Cuando hay algo escondido
“Acá hay gato encerrado”, decimos cuando sospechamos que detrás de una situación existe una intención oculta o una explicación que todavía no conocemos. Esa es también la definición que mantiene el Diccionario de la lengua española: haber una causa secreta o manejos que no se muestran abiertamente.
Una interpretación muy difundida relaciona la frase con un antiguo significado de “gato”. La edición de 2001 del diccionario académico todavía recogía esa palabra como denominación de un bolso o talego en el que se guardaba dinero, y también del propio dinero depositado en él.
Según esa explicación, un “gato encerrado” no habría sido originalmente un felino atrapado, sino una bolsa de dinero escondida entre las ropas o en algún lugar de la casa. El dato permite comprender la asociación entre el gato y aquello que permanece oculto, aunque no alcanza por sí solo para demostrar con absoluta certeza el nacimiento de la frase.
Dar gato por liebre
Esta expresión se utiliza cuando alguien entrega un producto de menor calidad haciéndolo pasar por otro superior. El dicho suele vincularse con las antiguas ventas de comida y con la desconfianza que despertaban algunas posadas, donde el consumidor no siempre podía comprobar qué carne le estaban sirviendo.
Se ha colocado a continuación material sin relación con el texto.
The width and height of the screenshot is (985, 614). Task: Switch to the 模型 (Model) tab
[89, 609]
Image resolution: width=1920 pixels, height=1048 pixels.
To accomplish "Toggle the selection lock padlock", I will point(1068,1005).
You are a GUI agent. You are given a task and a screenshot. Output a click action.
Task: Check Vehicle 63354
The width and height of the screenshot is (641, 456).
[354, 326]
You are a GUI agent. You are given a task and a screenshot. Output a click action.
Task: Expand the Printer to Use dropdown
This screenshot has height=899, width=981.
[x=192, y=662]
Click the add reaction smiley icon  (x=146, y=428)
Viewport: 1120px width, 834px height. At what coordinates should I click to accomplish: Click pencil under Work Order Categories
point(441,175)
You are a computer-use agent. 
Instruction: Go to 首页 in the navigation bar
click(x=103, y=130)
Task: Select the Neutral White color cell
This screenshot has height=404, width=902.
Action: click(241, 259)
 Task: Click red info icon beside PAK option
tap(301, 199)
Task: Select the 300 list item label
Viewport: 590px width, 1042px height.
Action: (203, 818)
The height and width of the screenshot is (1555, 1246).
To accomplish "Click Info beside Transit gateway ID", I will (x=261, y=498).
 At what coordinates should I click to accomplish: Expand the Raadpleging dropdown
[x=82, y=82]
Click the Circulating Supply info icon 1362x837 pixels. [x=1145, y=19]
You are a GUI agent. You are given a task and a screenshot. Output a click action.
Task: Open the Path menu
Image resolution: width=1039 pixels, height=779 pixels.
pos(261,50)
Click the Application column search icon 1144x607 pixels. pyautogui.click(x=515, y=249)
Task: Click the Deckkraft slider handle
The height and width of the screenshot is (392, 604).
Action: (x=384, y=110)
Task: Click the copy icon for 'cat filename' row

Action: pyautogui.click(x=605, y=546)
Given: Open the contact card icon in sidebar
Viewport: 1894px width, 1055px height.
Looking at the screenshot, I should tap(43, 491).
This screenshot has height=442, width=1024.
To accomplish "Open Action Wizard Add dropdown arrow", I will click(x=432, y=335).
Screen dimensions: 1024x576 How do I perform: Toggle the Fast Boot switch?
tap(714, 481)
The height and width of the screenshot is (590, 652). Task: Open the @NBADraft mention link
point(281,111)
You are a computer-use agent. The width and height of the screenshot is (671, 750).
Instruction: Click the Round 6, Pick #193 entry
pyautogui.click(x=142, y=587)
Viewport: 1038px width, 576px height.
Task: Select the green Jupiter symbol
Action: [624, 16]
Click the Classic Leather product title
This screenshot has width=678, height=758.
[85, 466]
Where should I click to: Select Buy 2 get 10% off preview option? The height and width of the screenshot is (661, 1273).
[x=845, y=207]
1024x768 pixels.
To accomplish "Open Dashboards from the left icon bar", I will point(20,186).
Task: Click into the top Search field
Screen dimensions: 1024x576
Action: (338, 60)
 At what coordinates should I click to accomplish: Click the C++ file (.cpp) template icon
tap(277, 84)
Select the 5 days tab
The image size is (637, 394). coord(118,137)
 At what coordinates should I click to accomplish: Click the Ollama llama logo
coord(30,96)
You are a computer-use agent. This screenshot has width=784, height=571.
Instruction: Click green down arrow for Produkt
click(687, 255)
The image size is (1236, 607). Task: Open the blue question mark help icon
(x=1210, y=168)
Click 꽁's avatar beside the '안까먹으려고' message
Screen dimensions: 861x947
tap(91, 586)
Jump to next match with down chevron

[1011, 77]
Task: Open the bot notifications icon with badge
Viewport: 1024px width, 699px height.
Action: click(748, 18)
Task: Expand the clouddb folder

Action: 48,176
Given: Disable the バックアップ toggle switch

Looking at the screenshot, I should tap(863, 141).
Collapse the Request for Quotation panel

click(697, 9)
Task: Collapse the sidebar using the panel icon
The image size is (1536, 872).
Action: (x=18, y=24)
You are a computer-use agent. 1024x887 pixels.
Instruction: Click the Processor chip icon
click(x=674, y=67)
La historia de los comerciantes que reemplazaban la liebre por carne de gato resulta verosímil y ha sido repetida durante siglos, pero es difícil saber cuánto tiene de práctica documentada y cuánto de leyenda popular.
Lo seguro es que la expresión tiene una larga historia. “Vender gato por liebre” también aparece en el Quijote y conserva prácticamente intacto su significado: engañar mediante la sustitución de una cosa valiosa por otra inferior. La RAE continúa registrando tanto “dar” como “vender gato por liebre”.
Llevarse el gato al agua
El gato es conocido por su resistencia al agua. Tal vez por eso, conseguir introducirlo en ella puede imaginarse como una empresa difícil.
En el lenguaje actual, “llevarse el gato al agua” significa triunfar en una competencia, salir ganancioso o superar una dificultad. Puede llevárselo un equipo que gana un partido complicado, un candidato que se impone en una elección o una persona que logra convencer a los demás después de una discusión prolongada.
No todas las explicaciones sobre su origen coinciden, pero la imagen conserva eficacia: quien consiguió llevar el gato al agua hizo algo que parecía difícil y terminó imponiéndose.
Así, entre patas inexistentes, bolsas escondidas, engaños gastronómicos y victorias trabajosas, el gato terminó dejando una huella difícil de borrar en el idioma.